L'amitié et la Terre. Voilà bien deux concepts vieux comme le
monde, mais qui n'ont jamais été autant nommés que maintenant.
L'amitié. Ce lien particulier entre deux personnes. Un lien
qui va au-delà des (et du) sexes, des générations, des couleurs, etc. L'amitié,
telle que je la vois, transcende les différences, les humeurs, le temps, la
distance. Je pense à cette sensation étrangement agréable que de revoir un ami
après une longue période et d'avoir cette impression qu'on reprend exactement
là où on avait laissé la dernière fois. Et ce, même s'il s'est passé une très
longue période dans l'espace-temps.
Aujourd'hui, l'amitié prétend se vivre, tête baissée, yeux
rivés sur un écran à haute définition. On est « amis Facebook »,
c'est hot, non? Oui. Et c'est pratique. Et utile. Et parfois même, aidant. Mais
si on avait juste pu trouver un autre mot qu'« ami », ça, ça aurait
été hot!
Le fait est que l'amitié vit sa plus haute définition au
moment du contact humain, vrai et attentif entre deux personnes. L'amitié, en
2015, survit à travers de tous ces artifices technologiques. Mais elle ne
survivra, comme c'est le cas pour tout être vivant, que si elle est nourrie.

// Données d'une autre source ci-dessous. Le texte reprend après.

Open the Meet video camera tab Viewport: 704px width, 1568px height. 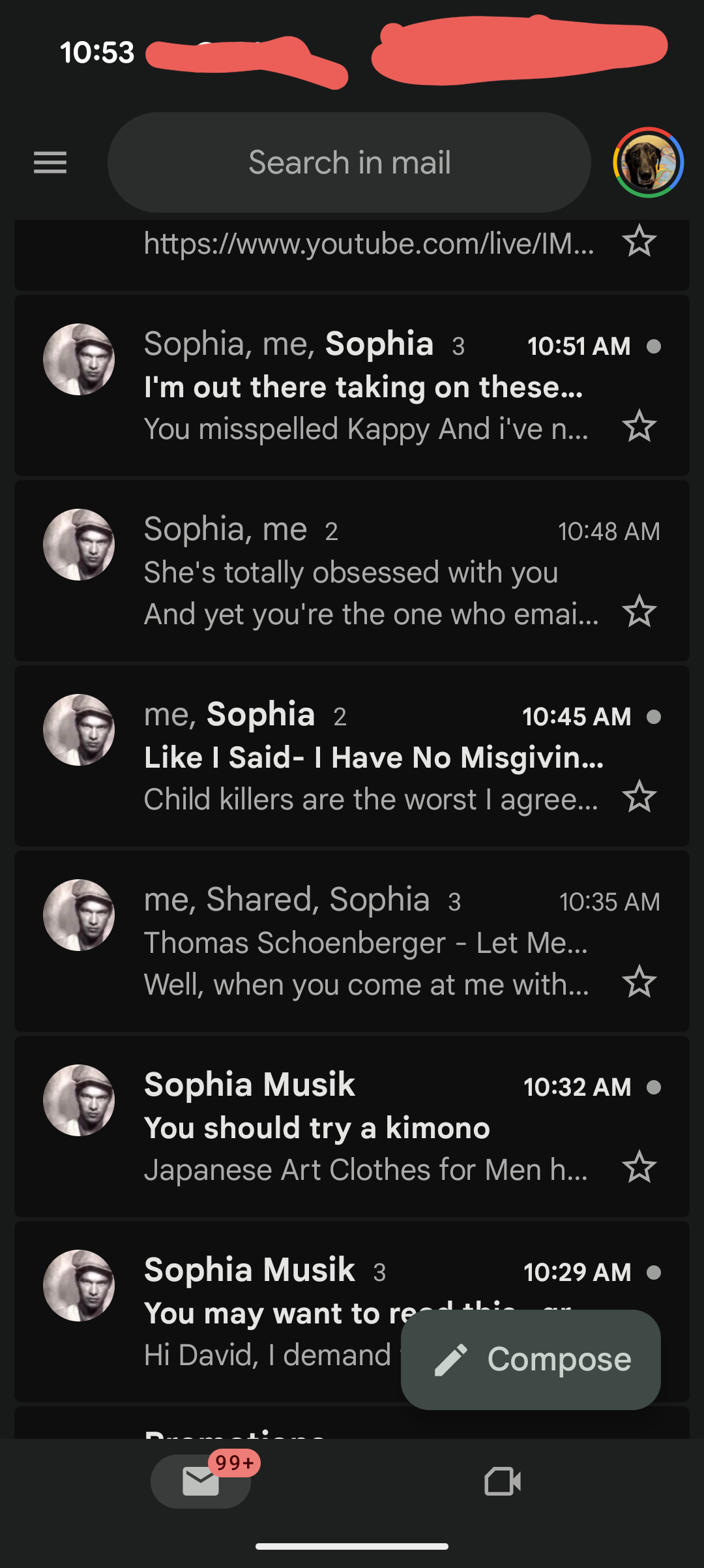coord(503,1481)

La Terre, c'est pareil et différent en même temps.
Ce n'est que récemment (disons une centaine d'années) que
nous avons commencé à parler de la fragilité de la Terre comme habitat de
l'humain. Que certains (et nous sommes de plus en plus nombreux) ont commencé à
lever la main pour dire : « attention à l'évolution qu'on glorifie en tous
points, on est en train d'abuser des ressources de la planète bleue ».
Comme l'amitié, la Terre cherche une façon de se redonner
une valeur auprès de la majorité. Et des dirigeants. Ceux-là mêmes qui, à mon
plus grand désarroi, nient les changements climatiques accélérés et continuent
de plaider pour un développement soutenu et borgne, prétextant que la ressource
n'est là que pour être exploitée. Ils gouvernent la tête bien enfouie dans le
sable bitumineux qu'ils appellent l'or noir.
En 2015, l'amitié et la Terre se cherchent des appuis.
Cherchent des manifestations de gros bon sens à gauche et à droite.
C'est André Nault, il y a plus de 15 ans, qui m'a fait
prendre conscience de l'importance des enjeux. André ne parlait pas comme un
prophète ou comme un possesseur de vérité. Vraiment pas. Il prêchait par
l'exemple. L'exemple de celui qui pose des gestes autant qu'il pose des
questions.
Au fil de nos discussions, j'ai appris à un peu mieux
connaître le bonhomme. Comme c'est le cas pour tous ceux qui prennent la parole
ou qui innovent par des gestes un peu hors normes (je pense au Marché de
solidarité, entre autres), André a été critiqué, certains voyant en lui un
idéaliste irrévérencieux. L'irrévérence, cela dit, n'est pas totalement mauvaise
si elle est opposée aux révérences qu'on nous demande de faire devant des gens
et des situations qui ne le méritent pas.
Le André que j'ai connu n'était pas un « pelleteux »
de nuages. C'était un homme qui avait déjà nagé dans l'océan de la performance
et des sous qu'il fallait faire entrer en grand nombre pour bien définir sa
réussite. Il a un jour réalisé que l'équité et la solidarité étaient nécessaires
pour la cohabitation sur Terre. Et que la performance telle qu'on la glorifie,
ne fait qu'user son homme, ne lui laissant pas le temps pour les petits
bonheurs. Et, par-dessus tout ça, la performance a pour effet de concentrer de
façon malsaine des ressources sur un groupe de personnes alors que ces
ressources devraient, en toute amitié pour la Terre, appartenir à tout le
monde.
André, moi, il m'épatait. Comme m'épatent tous ceux qui
posent des gestes qui font une différence. Mais André savait que sans l'appui
de ses pairs, chaque geste était un coup d'épée dans une eau de plus en plus
brouille. J'ai compris l'importance de la souveraineté alimentaire. De l'achat
local. Du respect de notre environnement. J'ai compris que les ressources qui
nous sont vitales ne sont pas renouvelables.
Aujourd'hui, je comprends que l'amitié a besoin d'être
nourrie. Et que la Terre ne nous nourrira que si nous sommes ami avec.
Merci de l'enseignement, André. Merci beaucoup.
Clin d'œil de la semaine
La question de l'environnement est grande. Mais la réponse
commence par deux mots : ici, maintenant.
Note : André Nault est décédé en avril 2015.